There were 725 households, out of which 41.1% had children under the age of 18 living with them, 84.3% were married couples living together, 3.9% had a female householder with no husband present, and 9.1% were non-families. 8.0% of all households were made up of individuals, and 3.3% had someone living alone who was 65 years of age or older. The average household size was 2.97 and the average family size was 3.12.

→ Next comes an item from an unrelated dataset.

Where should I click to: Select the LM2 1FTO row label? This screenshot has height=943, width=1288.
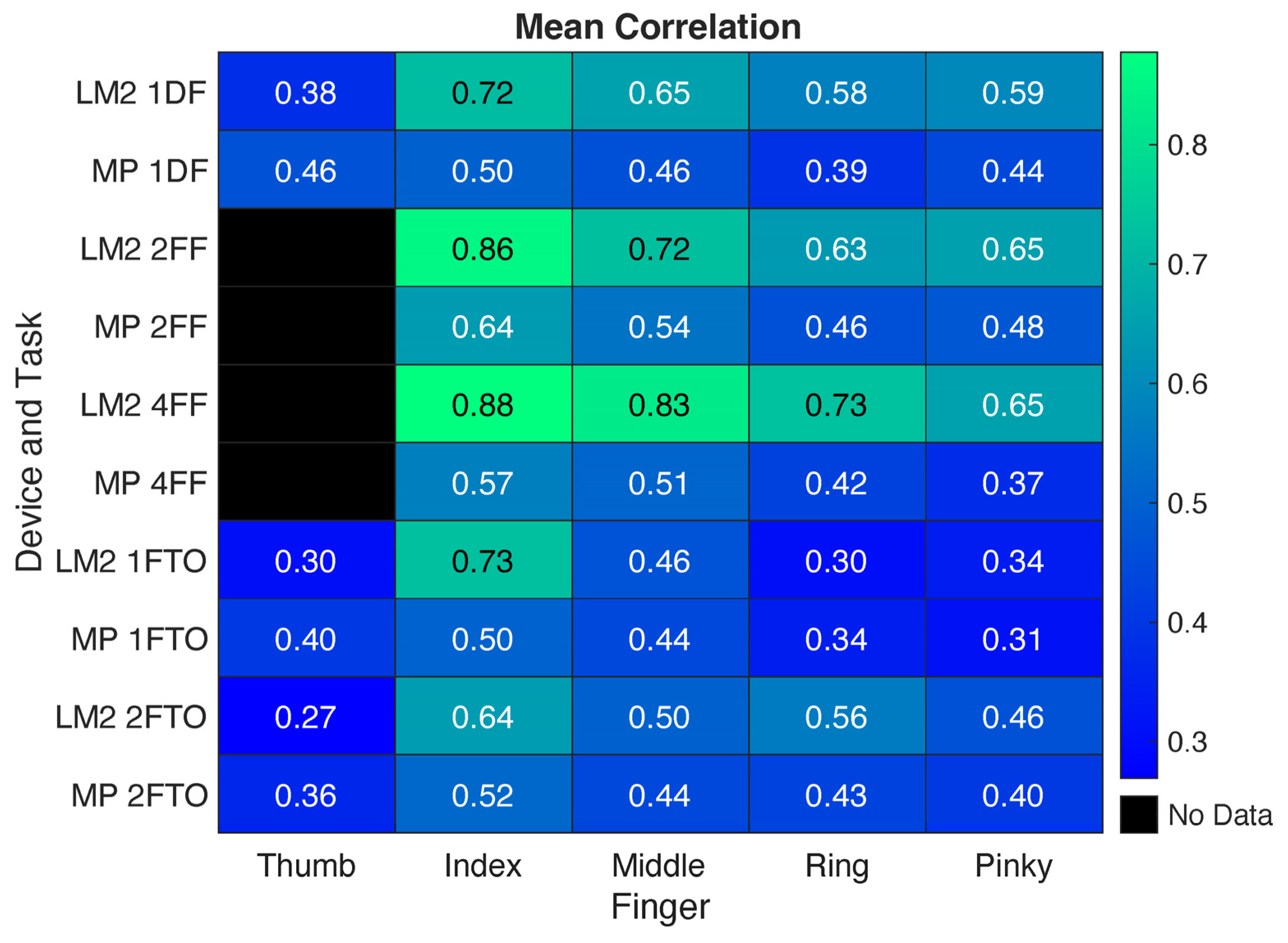pyautogui.click(x=131, y=561)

In the community, the population was spread out, with 28.2% under the age of 18, 4.9% from 18 to 24, 23.7% from 25 to 44, 31.0% from 45 to 64, and 12.3% who were 65 years of age or older. The median age was 41 years. For every 100 females, there were 102.5 males. For every 100 females age 18 and over, there were 99.7 males.

The median income for a household in the community was $86,290, and the median income for a family was $88,637. Males had a median income of $66,490 versus $40,156 for females. The per capita income for the CDP was $33,027. About 0.9% of families and 1.6% of the population were below the poverty line, including 3.9% of those under age 18 and none of those age 65 or over.